[Collected data entries]
[Start of Attachment]
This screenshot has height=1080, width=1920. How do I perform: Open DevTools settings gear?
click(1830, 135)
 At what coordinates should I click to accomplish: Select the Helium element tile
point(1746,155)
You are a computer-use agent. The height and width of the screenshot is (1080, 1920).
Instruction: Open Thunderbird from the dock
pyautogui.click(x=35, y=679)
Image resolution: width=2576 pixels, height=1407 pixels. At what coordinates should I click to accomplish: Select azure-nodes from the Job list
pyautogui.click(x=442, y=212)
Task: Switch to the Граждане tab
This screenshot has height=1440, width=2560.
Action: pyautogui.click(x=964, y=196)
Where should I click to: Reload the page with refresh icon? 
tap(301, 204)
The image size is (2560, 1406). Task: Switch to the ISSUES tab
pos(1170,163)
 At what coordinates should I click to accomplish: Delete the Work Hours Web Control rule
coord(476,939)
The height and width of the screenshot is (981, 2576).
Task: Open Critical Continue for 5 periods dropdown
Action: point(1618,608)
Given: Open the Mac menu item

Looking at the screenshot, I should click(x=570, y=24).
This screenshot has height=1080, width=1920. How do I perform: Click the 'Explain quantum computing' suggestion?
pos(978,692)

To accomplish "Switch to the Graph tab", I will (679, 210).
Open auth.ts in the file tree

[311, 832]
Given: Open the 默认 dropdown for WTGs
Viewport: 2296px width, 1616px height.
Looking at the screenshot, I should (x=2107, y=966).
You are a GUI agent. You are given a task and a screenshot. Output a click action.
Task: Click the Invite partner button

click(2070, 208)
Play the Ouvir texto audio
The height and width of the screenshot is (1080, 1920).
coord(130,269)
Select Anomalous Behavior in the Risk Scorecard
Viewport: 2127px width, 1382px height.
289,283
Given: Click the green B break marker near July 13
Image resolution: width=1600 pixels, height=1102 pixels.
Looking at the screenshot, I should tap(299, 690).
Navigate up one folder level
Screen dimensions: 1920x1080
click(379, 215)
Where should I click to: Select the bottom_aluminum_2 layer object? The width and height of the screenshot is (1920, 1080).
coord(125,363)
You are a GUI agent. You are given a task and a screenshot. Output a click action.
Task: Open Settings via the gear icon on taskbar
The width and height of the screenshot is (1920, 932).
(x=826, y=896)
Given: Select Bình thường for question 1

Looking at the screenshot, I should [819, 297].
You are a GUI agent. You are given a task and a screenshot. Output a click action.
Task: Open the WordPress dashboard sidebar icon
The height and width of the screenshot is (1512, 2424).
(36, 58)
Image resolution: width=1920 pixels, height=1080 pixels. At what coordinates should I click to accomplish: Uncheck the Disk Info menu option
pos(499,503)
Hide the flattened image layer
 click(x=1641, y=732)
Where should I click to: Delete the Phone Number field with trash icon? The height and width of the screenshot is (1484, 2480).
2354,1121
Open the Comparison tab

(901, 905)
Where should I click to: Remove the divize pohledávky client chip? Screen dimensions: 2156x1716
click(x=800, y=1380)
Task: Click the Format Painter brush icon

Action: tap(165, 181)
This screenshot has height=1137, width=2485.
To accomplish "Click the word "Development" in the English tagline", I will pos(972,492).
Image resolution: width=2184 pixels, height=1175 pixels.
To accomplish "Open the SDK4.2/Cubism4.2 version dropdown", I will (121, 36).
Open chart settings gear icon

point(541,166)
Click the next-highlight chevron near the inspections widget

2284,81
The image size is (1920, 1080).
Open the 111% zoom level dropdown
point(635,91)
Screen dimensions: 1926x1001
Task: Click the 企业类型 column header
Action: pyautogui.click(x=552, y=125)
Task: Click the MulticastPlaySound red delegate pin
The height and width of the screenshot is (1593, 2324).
[End of Attachment]
**What you will do**
Using the entries above, repeat only the lines from the one containing "The image size is (2560, 1406)." through the one containing "Given: Click the", end lines included.

**Finished task**
The image size is (2560, 1406). Task: Switch to the ISSUES tab
pos(1170,163)
 At what coordinates should I click to accomplish: Delete the Work Hours Web Control rule
coord(476,939)
The height and width of the screenshot is (981, 2576).
Task: Open Critical Continue for 5 periods dropdown
Action: point(1618,608)
Given: Open the Mac menu item

Looking at the screenshot, I should click(x=570, y=24).
This screenshot has height=1080, width=1920. How do I perform: Click the 'Explain quantum computing' suggestion?
pos(978,692)

To accomplish "Switch to the Graph tab", I will (679, 210).
Open auth.ts in the file tree

[311, 832]
Given: Open the 默认 dropdown for WTGs
Viewport: 2296px width, 1616px height.
Looking at the screenshot, I should (x=2107, y=966).
You are a GUI agent. You are given a task and a screenshot. Output a click action.
Task: Click the Invite partner button

click(2070, 208)
Play the Ouvir texto audio
The height and width of the screenshot is (1080, 1920).
coord(130,269)
Select Anomalous Behavior in the Risk Scorecard
Viewport: 2127px width, 1382px height.
289,283
Given: Click the green B break marker near July 13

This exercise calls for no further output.